As we have gone down the track there has been a tendency on the part of the capital market to look at the proposed tenders and say: 'How much will it be this time? Look at the size of the deficit; how much are we going to dig up? What are the likely competitive positions in relation to it?' In other words, the market asks what commercial demand there will be for money. As the corporate sector at the moment is substantially depleted in its requirements it has been largely out of it but, at the same time, domestic savings have been substantially increased. Savings accounts are up and building society accounts are up. Therefore, it has been necessary and it will be necessary to try to harvest that money. How can this best be done? I suggest to the House that it ought to look at accepting the principle of underwriting. By doing this it would offer the issue to an underwriter who would take it at a fixed amount and would then go to the market and sell it. Honourable members might ask: What is the advantage of that course over going to tender? The advantage lies in the way in which the Telecom bonds or semi-government issues have been handled. They have been taken in an underwritten form and then marketed not just to institutions but right throughout the community. Advertisements have even been placed in the Australian Women's Weekly.

There has been great success in getting the small investor to buy the stock. If the Government is to continue not only this year but also next year, as is quite evident from the Budget Papers, to sell substantial amounts of deficit bonds within the private sector to mop up the savings which will not be used because of the slackness within the corporate sector, I suggest that a very sharp eye be kept on this particular approach. It will be surer, cheaper and far more effective in getting the Australian Government paper around the community, not just to the institutions. It is the community which holds the money because it is the consumer who is not spending money and who is saving money these days. Therefore, I urge the Government to approach this matter with some particular care. It is a matter that needs judgment. It is not possible to handle the Australian capital markets without judgment. It is no good saying that because $ 1,000m went off it is all easy going. It is not; it will require handling.

Finally, I wish to extend my argument. For a long time we have underwritten our overseas loans through a syndicate generally headed by Morgan Stanley or, in recent times, one of the Japanese banks. I urge the Treasury to look more carefully at this procedure and to look at the history of the development the banking systems of some of the smaller countries, financially, over the years. I refer to the Canadians.
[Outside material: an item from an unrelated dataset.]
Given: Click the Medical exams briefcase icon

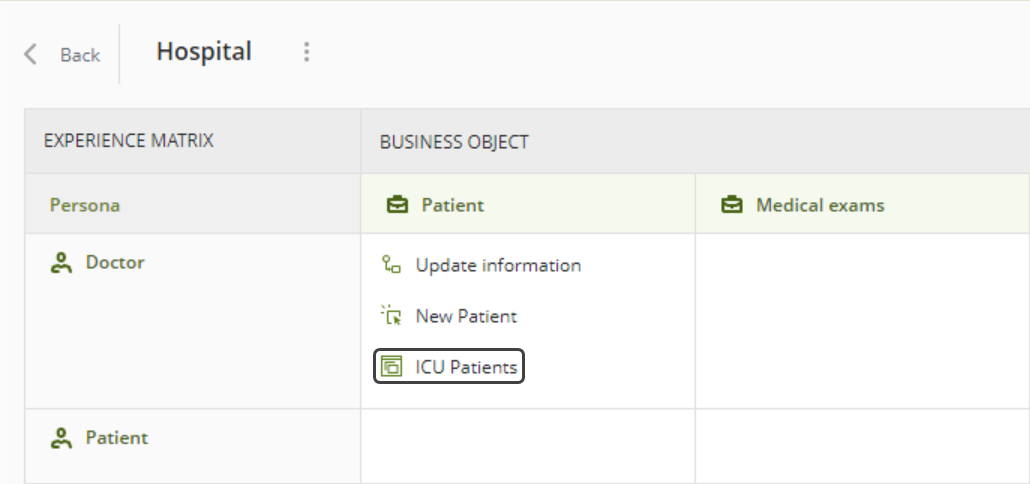Looking at the screenshot, I should 732,205.
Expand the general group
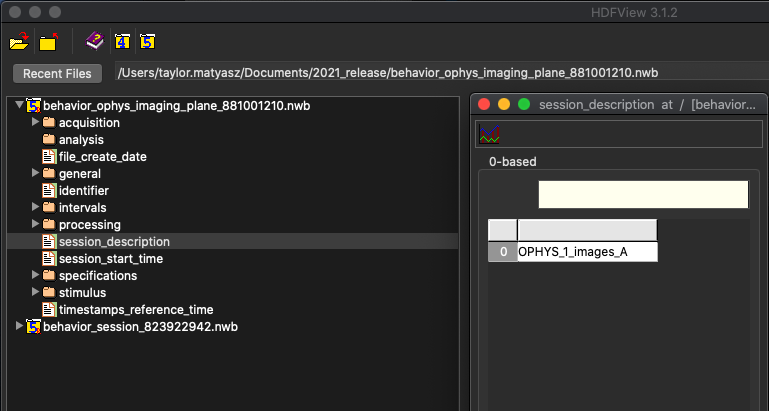This screenshot has height=411, width=769. (35, 173)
Canada was in no better position than Australia in the 1950s and 1960s. However, the Canadian Treasury insisted that the domestic underwriters be included in the underwriting syndicates that are taken on to raise Government securities outside the Dominion. As a consequence, there are some very substantial underwriting firms in that country. The firm of Wood Grundy is the one I had in mind. In the 1950s it was no bigger than the average Australian share broker but today it is a significant force in world underwriting. The Australian underwriters ought to be guaranteed a position within the international underwriting syndicates. They should not be sold the line which has so frequently been sold by the major underwriters around the world. They have said to me personally and I have no doubt they have said to many others: 'Of course, if we put in an Australian, who are they going to sell it to?' That is a plausible argument if one happens to be the leader of the syndicate. It is not a plausible argument if the weights are put on the Australian to perform. These days, given the widespread operations of the Australian merchant banks and brokers in London, New York and other places, they are nearly as well positioned-not as well but nearly as well-as some of the established people. Unless Australians are given a go in this context they certainly will never be able to match them in view of the enormous competition that is coming into this country with the foreign banks. I am sure that we all hope to see this achieved. With those few comments, I conclude.